Entre 2015 y 2017, el Proyecto de Arqueología Marítima del Mar Negro, conocido internacionalmente como Black Sea MAP, realizó una de las investigaciones de arqueología marítima más ambiciosas jamás realizadas en aguas profundas. El proyecto mapeó aproximadamente 2 mil kilómetros cuadrados del fondo del Mar Negro dentro de la Zona Económica Exclusiva de Bulgaria y reveló 65 sitios de naufragios que datan desde la Edad del Bronce Antiguo, alrededor de 3.300 a.C., hasta el siglo XIX. Lo que ya sería extraordinario en cualquier mar ganó una dimensión aún mayor en el Mar Negro debido a una condición natural rarísima: por debajo de cierta profundidad, el agua no tiene suficiente oxígeno para sustentar la mayor parte de la vida que normalmente destruye madera, cuerdas, remos y otros materiales orgánicos.

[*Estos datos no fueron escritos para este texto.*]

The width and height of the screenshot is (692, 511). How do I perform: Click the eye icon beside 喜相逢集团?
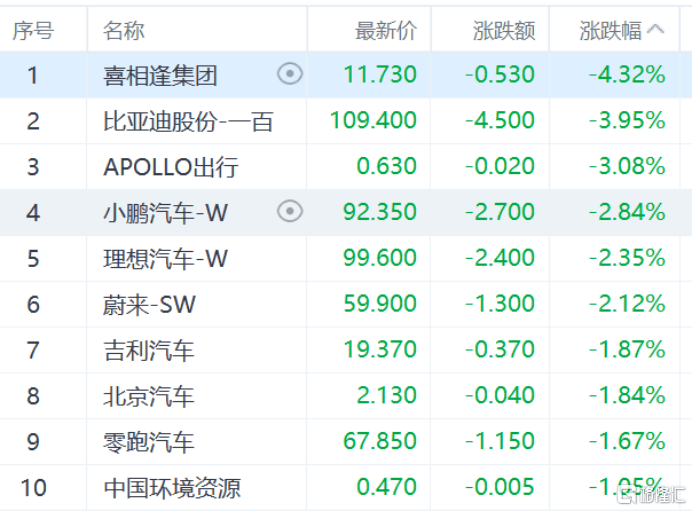[x=290, y=74]
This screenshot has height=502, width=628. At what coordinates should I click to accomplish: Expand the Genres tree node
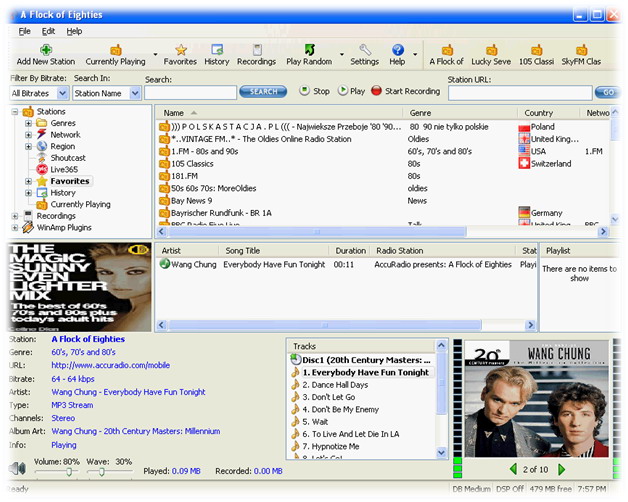[28, 123]
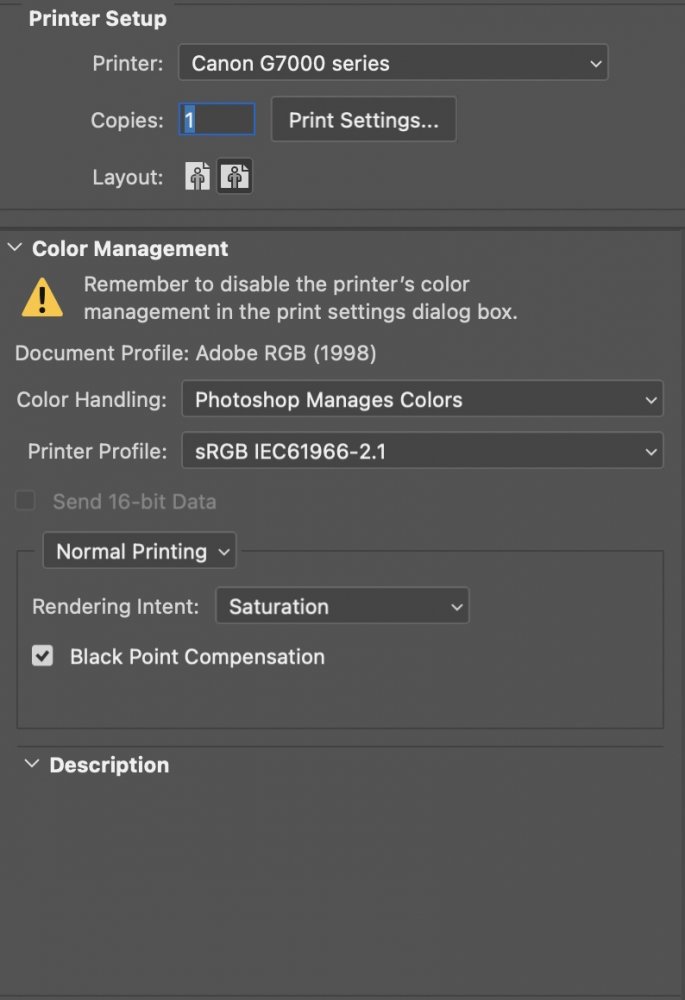Click the Description heading label

click(109, 765)
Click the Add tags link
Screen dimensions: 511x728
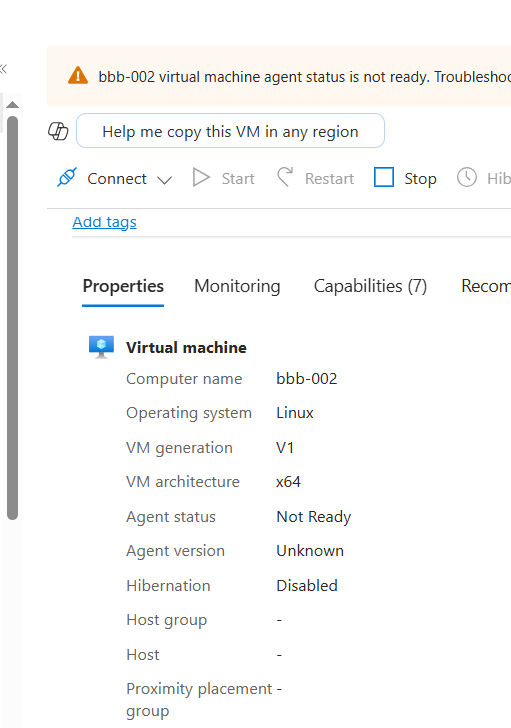[104, 222]
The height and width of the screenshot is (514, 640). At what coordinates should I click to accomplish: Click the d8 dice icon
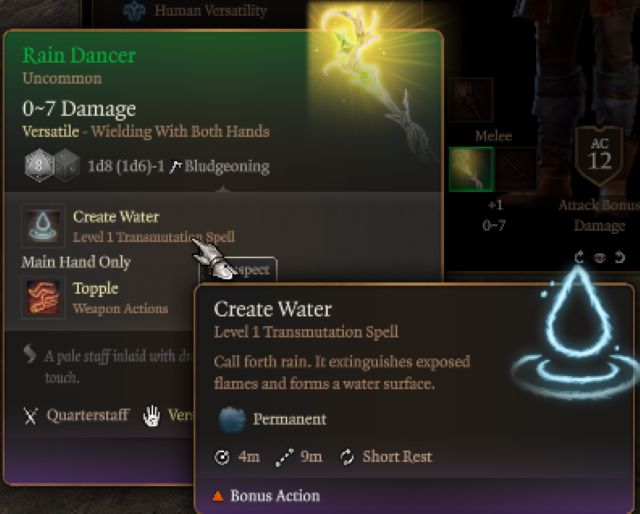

El equipo internacional capturó más de 250 mil fotografías de alta definición, registró cientos de horas de video en ultra HD y reunió un volumen gigantesco de datos batimétricos, acústicos, sísmicos, fotogramétricos y láser. El resultado no fue solo la localización de naufragios. El proyecto abrió una ventana inédita para la historia de la navegación, el comercio y la construcción naval en una de las regiones más importantes del planeta en la conexión entre Europa y Asia.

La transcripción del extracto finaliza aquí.